Sectarian bloodshed provoked by the intensifying US intervention in the region is already spilling over into Syria’s neighbors. On Tuesday four people were killed and more than 60 wounded in firefights between Sunni Muslims and Shiite Alawites in the northern Lebanese city of Tripoli. Tensions in Lebanon have been growing for months, with Western-backed forces seeking to provoke the Lebanese government which is led by the Shiite organization Hizbollah, a close ally of Syria and Iran.
A US war against Syria would be the next step in an ongoing campaign by US imperialism to deepen its hegemony over the energy-rich and geo-strategically vital regions of the Persian Gulf and Central Asia.

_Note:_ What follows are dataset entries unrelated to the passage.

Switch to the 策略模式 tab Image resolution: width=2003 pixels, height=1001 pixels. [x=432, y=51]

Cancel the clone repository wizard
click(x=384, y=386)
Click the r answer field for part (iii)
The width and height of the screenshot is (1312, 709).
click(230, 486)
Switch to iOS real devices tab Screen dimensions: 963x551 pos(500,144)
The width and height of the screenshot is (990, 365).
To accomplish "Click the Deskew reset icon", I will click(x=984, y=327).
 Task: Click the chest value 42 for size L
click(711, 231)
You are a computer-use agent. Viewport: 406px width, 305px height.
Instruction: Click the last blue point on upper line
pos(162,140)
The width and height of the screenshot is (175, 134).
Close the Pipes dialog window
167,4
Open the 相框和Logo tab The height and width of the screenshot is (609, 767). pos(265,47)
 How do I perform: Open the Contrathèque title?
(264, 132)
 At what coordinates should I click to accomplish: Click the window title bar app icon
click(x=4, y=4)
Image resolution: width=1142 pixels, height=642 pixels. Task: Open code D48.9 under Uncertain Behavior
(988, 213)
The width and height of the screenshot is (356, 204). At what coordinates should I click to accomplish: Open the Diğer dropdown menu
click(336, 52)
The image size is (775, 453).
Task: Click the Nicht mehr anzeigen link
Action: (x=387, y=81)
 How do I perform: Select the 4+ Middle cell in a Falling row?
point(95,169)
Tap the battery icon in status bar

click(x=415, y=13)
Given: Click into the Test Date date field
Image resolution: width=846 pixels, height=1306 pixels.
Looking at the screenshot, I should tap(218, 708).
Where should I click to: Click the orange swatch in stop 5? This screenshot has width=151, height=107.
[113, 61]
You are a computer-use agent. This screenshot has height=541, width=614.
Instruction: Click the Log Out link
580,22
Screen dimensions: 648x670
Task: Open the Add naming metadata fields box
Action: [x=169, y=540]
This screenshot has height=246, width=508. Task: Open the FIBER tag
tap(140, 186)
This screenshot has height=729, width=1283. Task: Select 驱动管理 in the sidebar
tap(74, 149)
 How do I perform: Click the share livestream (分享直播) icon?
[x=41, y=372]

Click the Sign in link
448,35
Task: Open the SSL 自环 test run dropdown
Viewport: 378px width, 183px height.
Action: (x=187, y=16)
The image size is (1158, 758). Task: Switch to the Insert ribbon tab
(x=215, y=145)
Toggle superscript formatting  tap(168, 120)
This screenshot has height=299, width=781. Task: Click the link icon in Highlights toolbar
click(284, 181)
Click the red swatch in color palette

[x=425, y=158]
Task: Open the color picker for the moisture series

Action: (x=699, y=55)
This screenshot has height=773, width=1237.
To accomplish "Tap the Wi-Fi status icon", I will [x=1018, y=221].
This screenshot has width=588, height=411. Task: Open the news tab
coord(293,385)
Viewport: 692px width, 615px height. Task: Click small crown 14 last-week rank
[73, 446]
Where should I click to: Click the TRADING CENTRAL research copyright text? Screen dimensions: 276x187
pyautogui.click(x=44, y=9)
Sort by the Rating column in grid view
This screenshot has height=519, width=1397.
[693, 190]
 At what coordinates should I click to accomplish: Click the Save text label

The Syrian regime responded to US threats with warnings and proposals for negotiations. Syrian Deputy Prime Minister Qadri Jamil described Obama’s statements about chemical weapons as a pretext for Western intervention in Syria. “The West is looking for an excuse for direct intervention. If this excuse does not work, it will look for another excuse.” He warned that an attack on Syria would turn the conflict into a regional war, saying: “Those who are contemplating this evidently want to see the crisis expand beyond Syria’s borders.”
Jamil announced that the Syrian regime is willing to talk with the opposition to work out a transition, however. He even declared that Assad’s presidency is negotiable, stating: “We are ready to discuss Assad’s resignation—but not as precondition.”
Obama’s war threats against Syria are also deepening tensions with Russia and China, who have already vetoed three UN Security Council resolutions backed by the US and its Western and Arab allies aiming to give a pseudo-legal fig leaf for US aggression against Syria.
Russia’s foreign minister Sergei Lavrov spoke at a meeting in Moscow with China’s State Councilor Dai Bingguo, who also met Russian President Vladimir Putin and his top security adviser, Nikolai Patrushev, on Monday. Lavrov said that both Russia and China base their diplomatic cooperation on “the need to strictly adhere to the norms of international law and the principles contained in the U.N. Charter, and not to allow their violation.”
Lavrov said that only the Security Council has the authority to approve the use of external force against Syria, warning against imposing “democracy by bombs.” Russian officials have reportedly stated that they hope to avoid a repetition of the attack on Libya last year. Moscow abstained from the Security Council vote on Libya, and a resolution was passed which was subsequently used by NATO to justify its bombing of the country.